The study [10] was carried out on reinforced concrete beams with reinforcement typical of massive structures under static loading: without strengthening and strengthened with carbon tapes. As a result of strengthening by carbon tapes of reinforced concrete beams made of concrete B15 with 0.39% reinforcement, their strength increased on average by 2.06 times; the strength of reinforced concrete beams made of concrete B25 with 0.83% reinforcement increased on average by 1.5 times. At the same time, studies on seismic effects were not carried out. In the work [11], results were presented of studies of reinforced concrete slabs of the installation site of Ayurikin HPP (Ecuador) after the fall of a load weighing 22 tons, under the action of which there was cracking and pushing through in the slab. Carbon composite materials are recommended for the strengthening of reinforced concrete slabs. Study [12] presented the results of strengthening using CFRP in longitudinal and transverse directions, with V-shaped end anchors in the tensile zone of beams. The study was carried out under static loading on linear beam structures. The investigation [13] of beams under repeated loads showed the crack spacing and crack opening width as well as a decrease in the deflection in the middle of the span and an increase in the bearing capacity with increasing prestressing of CFRP sheets. The evaluation of the performance of structures at high temperatures (650 °C) with NSM-CFRP reinforcement showed that over three hours, the shear load-carrying capacity decreased by 20% [14], and it was revealed that the arrangement of the strengthening geometry under 45° was 64.6% more effective than that under 90°. The use of textile-reinforced mortar (TRM) as an external reinforcement can increase the shear capacity of columns in frame structures [15].

In study [16], the results of cyclic tests of structures reinforced with GFRM were summarized.

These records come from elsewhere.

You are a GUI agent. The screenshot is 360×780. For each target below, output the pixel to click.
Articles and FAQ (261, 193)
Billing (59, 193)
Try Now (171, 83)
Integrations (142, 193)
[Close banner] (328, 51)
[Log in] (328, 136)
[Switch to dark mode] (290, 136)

The reinforced specimens showed an increase in strength, which reached values of about 50% compared to unreinforced specimens. The methodology proposed by the authors was suitable for low-rise buildings located in areas with low seismicity. In the study [17], an approach to the reinforcement of building structures based on the use of metal diaphragms counteracting shear deformations caused by seismic events was proposed. A positive effect of the proposed solutions was achieved by labor-intensive and expensive measures for the construction of V- and X-shaped metal reinforcing structures and diaphragms.

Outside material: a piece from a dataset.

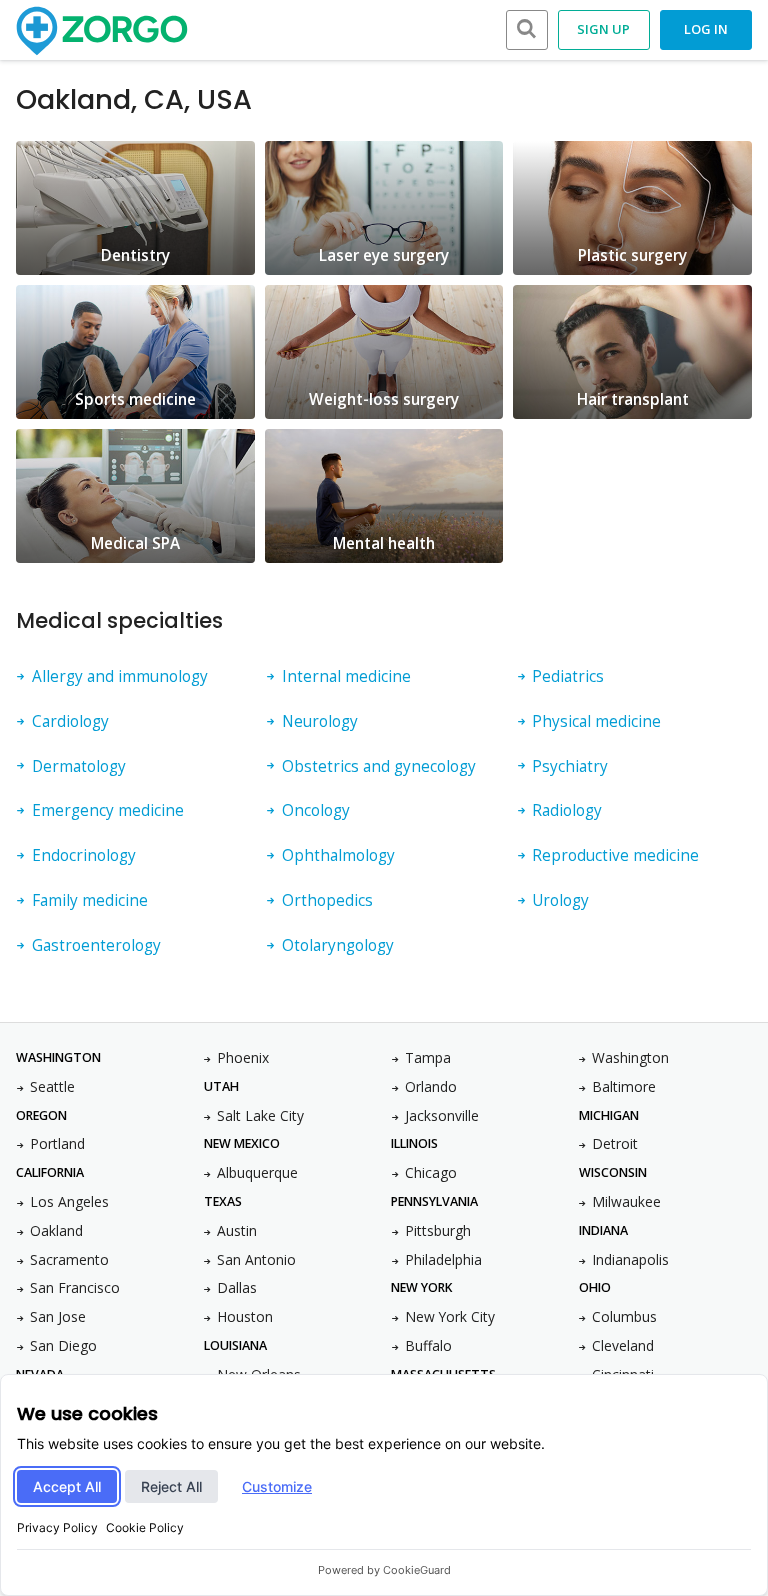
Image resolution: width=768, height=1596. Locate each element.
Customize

The paper [18] presented the development of a post-tensioned precast-reinforced concrete frame with bolted connections of steel slabs (PT-PBSPC) under seismic loads. A total of four experiments were considered, which showed an increase in load-carrying capacity and a decrease in residual deformations after the proposed reinforcement. The numerical studies [19,20] were performed in a nonlinear formulation. The solutions of static and dynamic problems for the following types of reinforcement were considered:

• Fiberglass reinforcement of columns.
• Arrangement of steel cantilevers in the middle span of all floors of a frame.
• Construction of an additional concrete shear wall.

In the research, it was noted that the reinforcement of columns by using FRP increased the strength of the frame and the overall stiffness of the structure. At the same time, the authors did not consider the option of joint reinforcement of columns and slabs.

The results of experiments on the strengthening of reinforced concrete single-span frames under seismic action by means of an additional column and steel struts were presented in the study [21]. The proposed method was effective and simple for the reinforcement of civil buildings. Its implementation in practice, taking into account the installation of additional columns in the existing single-span frame, was rather labor-intensive, expensive, and time-consuming.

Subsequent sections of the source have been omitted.